Cali, de rumba y la cultura se derrumba

Cali, de rumba y la cultura se derrumba

Hoy existe en el país una tendencia del Gobierno a apoyar financieramente los espectáculos públicos.

25 de agosto de 2014, 04:35 am

El debate sobre el futuro de los institutos de educación y cultura de la ciudad está al rojo vivo. No es para menos. A esta fecha del año, la Gobernación del Valle, representada por el doctor Ubéimar Delgado, le adeuda al Instituto de Bellas Artes 3.500 millones de pesos; a Incolballet, 1.100 millones; a Inciva, 1.100 millones, y a la Biblioteca Departamental, 936 millones. A esto hay que sumarle la deuda acumulada que tiene la Gobernación con la Universidad del Valle, que asciende a 5.000 millones de pesos.

La pregunta es: ¿dónde se embolataron los recursos que por ley están destinados a la educación y la cultura?
En varias ocasiones el gobernador Ubéimar ha expresado que el Departamento está en Ley 550, que no tiene recursos, que es necesario apretarse el cinturón.

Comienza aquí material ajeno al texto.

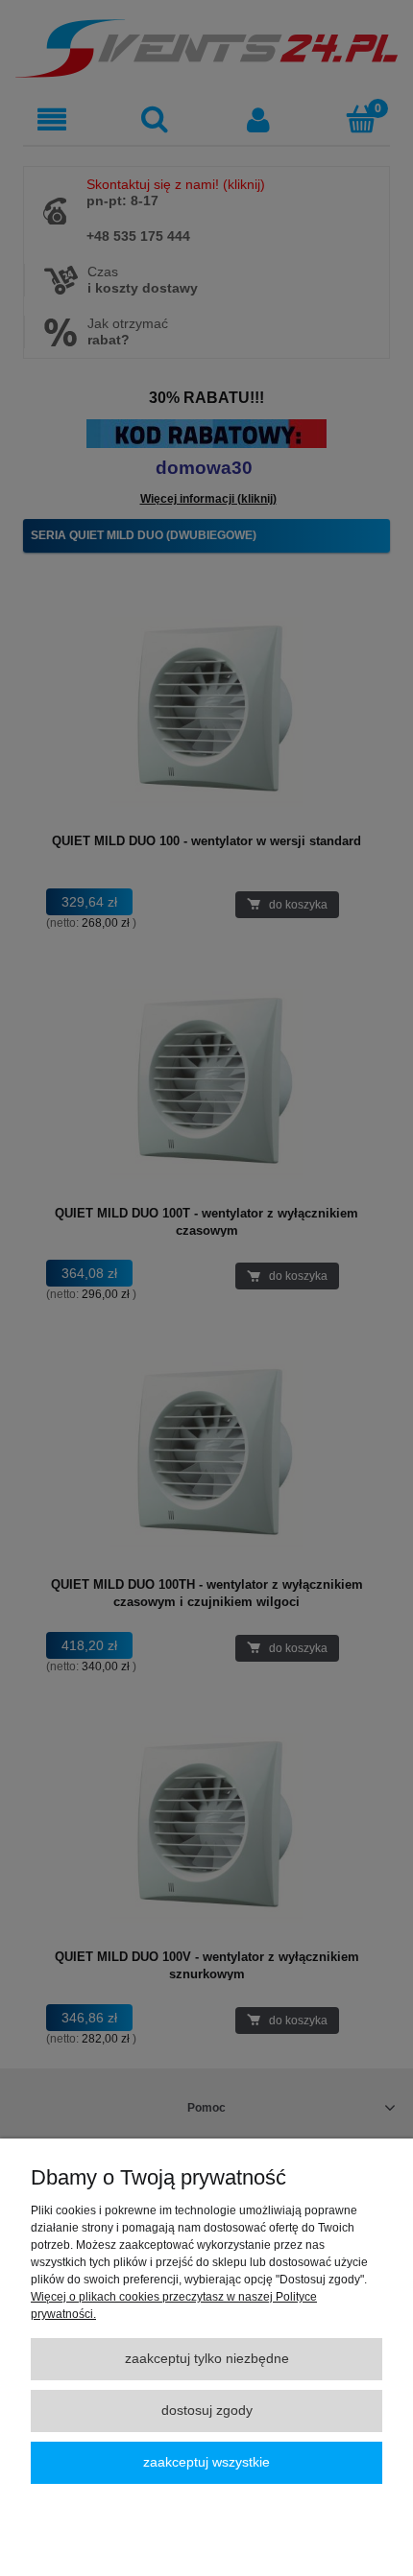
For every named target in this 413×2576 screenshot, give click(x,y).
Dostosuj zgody (207, 2410)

Estas razones, que son respetables, no son suficientes para darle salida a la crisis de la cultura en el Valle. Él es el ordenador del gasto y debería haber presupuestado de antemano los dineros que necesita la cultura.

¿O acaso la Gerencia Cultural del Valle no cuenta con la política respectiva para la región? ¿Carece de una estrategia cultural que le permita darles prioridad a las instituciones que, por su trayectoria, son patrimonio de los vallecaucanos?
Imaginémonos una Cali sin biblioteca, sin Incolballet, sin la Hacienda El Paraíso (que pertenece a Inciva) y sin Univalle. Sería la llanura prosaica.

El doctor Ubéimar está en el deber de darles a los vallecaucanos una respuesta clara frente a la destinación de estos recursos y garantizar que estas instituciones, que hoy están al borde del cierre, continúen abiertas para el bien de la educación y la cultura del departamento.

Por supuesto, esta discusión no es ajena al país. Si bien es cierto que el Ministerio de Cultura ha hecho esfuerzos en apoyar instituciones, proyectos y eventos culturales, también es una verdad de a puño que el país necesita de una política cultural donde dé prioridad a lo fundamental. Esta política debe reflejar el espíritu multicultural de nuestro país, pero, así mismo, debe tener presente el sentido de simetría y proporcionalidad, del que, infortunadamente, carecemos los colombianos.

Hoy en día existe en el país una tendencia del Gobierno a apoyar financieramente los espectáculos de carácter público. Eso puede sonar bien. Pero ¿no sería mejor que el Estado invirtiera sus recursos en los proyectos culturales estratégicos, y los espectáculos públicos los financiara la empresa privada, como Bavaria y otras empresas afines a la cultura del entretenimiento?

Si somos justos, no tiene sentido que el Ministerio de la Cultura invierta una gruesa suma de dinero en una polémica Bienal de Danza si ya en la ciudad existe el Festival Internacional de Danza. Como tampoco es justo que en Cali nos tiremos 3.000 millones de pesos en un evento musical de cuatro días, mientras no tenemos con qué pagarles el salario a los docentes del Instituto de Bellas Artes o no hay recursos para la Feria del Libro del Pacífico.